Provided data >>

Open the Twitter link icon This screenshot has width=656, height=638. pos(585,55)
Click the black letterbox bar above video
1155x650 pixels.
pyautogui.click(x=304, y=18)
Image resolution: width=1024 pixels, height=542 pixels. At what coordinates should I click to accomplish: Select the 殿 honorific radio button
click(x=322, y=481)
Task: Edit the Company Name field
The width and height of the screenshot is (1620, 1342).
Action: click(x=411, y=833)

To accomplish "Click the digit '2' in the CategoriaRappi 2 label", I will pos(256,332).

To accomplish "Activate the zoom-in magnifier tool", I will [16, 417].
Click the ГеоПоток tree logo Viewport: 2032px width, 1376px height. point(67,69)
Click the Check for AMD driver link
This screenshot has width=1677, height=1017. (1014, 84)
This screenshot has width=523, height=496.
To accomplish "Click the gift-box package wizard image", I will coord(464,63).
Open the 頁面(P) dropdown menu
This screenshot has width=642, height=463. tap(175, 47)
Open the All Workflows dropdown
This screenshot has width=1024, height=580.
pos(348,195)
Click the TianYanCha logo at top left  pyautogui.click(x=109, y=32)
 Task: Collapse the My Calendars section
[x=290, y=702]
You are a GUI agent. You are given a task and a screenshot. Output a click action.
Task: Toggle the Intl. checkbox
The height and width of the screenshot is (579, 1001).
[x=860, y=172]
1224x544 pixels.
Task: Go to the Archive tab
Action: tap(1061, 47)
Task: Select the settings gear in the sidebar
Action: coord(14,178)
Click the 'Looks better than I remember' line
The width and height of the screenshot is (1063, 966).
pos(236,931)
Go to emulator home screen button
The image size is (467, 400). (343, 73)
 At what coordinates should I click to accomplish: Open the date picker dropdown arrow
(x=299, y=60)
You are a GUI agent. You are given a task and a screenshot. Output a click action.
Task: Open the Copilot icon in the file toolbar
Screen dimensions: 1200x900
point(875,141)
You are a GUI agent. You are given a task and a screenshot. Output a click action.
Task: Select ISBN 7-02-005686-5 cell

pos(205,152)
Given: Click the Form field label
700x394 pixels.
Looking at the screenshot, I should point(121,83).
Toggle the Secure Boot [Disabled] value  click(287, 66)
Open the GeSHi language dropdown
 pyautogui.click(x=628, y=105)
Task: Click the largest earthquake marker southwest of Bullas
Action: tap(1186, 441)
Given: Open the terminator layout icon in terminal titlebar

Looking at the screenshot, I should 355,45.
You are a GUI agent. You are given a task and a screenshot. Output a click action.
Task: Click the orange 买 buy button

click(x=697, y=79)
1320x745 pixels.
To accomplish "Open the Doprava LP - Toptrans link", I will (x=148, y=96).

Problem requirements >> Put every line above into a JSON list of strings, one string per line, and leave out the blank lines.

Answer to the problem >>
[
  "Open the Twitter link icon This screenshot has width=656, height=638. pos(585,55)",
  "Click the black letterbox bar above video",
  "1155x650 pixels.",
  "pyautogui.click(x=304, y=18)",
  "Image resolution: width=1024 pixels, height=542 pixels. At what coordinates should I click to accomplish: Select the 殿 honorific radio button",
  "click(x=322, y=481)",
  "Task: Edit the Company Name field",
  "The width and height of the screenshot is (1620, 1342).",
  "Action: click(x=411, y=833)",
  "To accomplish \"Click the digit '2' in the CategoriaRappi 2 label\", I will pos(256,332).",
  "To accomplish \"Activate the zoom-in magnifier tool\", I will [16, 417].",
  "Click the ГеоПоток tree logo Viewport: 2032px width, 1376px height. point(67,69)",
  "Click the Check for AMD driver link",
  "This screenshot has width=1677, height=1017. (1014, 84)",
  "This screenshot has width=523, height=496.",
  "To accomplish \"Click the gift-box package wizard image\", I will coord(464,63).",
  "Open the 頁面(P) dropdown menu",
  "This screenshot has width=642, height=463. tap(175, 47)",
  "Open the All Workflows dropdown",
  "This screenshot has width=1024, height=580.",
  "pos(348,195)",
  "Click the TianYanCha logo at top left  pyautogui.click(x=109, y=32)",
  " Task: Collapse the My Calendars section",
  "[x=290, y=702]",
  "You are a GUI agent. You are given a task and a screenshot. Output a click action.",
  "Task: Toggle the Intl. checkbox",
  "The height and width of the screenshot is (579, 1001).",
  "[x=860, y=172]",
  "1224x544 pixels.",
  "Task: Go to the Archive tab",
  "Action: tap(1061, 47)",
  "Task: Select the settings gear in the sidebar",
  "Action: coord(14,178)",
  "Click the 'Looks better than I remember' line",
  "The width and height of the screenshot is (1063, 966).",
  "pos(236,931)",
  "Go to emulator home screen button",
  "The image size is (467, 400). (343, 73)",
  " At what coordinates should I click to accomplish: Open the date picker dropdown arrow",
  "(x=299, y=60)",
  "You are a GUI agent. You are given a task and a screenshot. Output a click action.",
  "Task: Open the Copilot icon in the file toolbar",
  "Screen dimensions: 1200x900",
  "point(875,141)",
  "You are a GUI agent. You are given a task and a screenshot. Output a click action.",
  "Task: Select ISBN 7-02-005686-5 cell",
  "pos(205,152)",
  "Given: Click the Form field label",
  "700x394 pixels.",
  "Looking at the screenshot, I should point(121,83).",
  "Toggle the Secure Boot [Disabled] value  click(287, 66)",
  "Open the GeSHi language dropdown",
  " pyautogui.click(x=628, y=105)",
  "Task: Click the largest earthquake marker southwest of Bullas",
  "Action: tap(1186, 441)",
  "Given: Open the terminator layout icon in terminal titlebar",
  "Looking at the screenshot, I should 355,45.",
  "You are a GUI agent. You are given a task and a screenshot. Output a click action.",
  "Task: Click the orange 买 buy button",
  "click(x=697, y=79)",
  "1320x745 pixels.",
  "To accomplish \"Open the Doprava LP - Toptrans link\", I will (x=148, y=96)."
]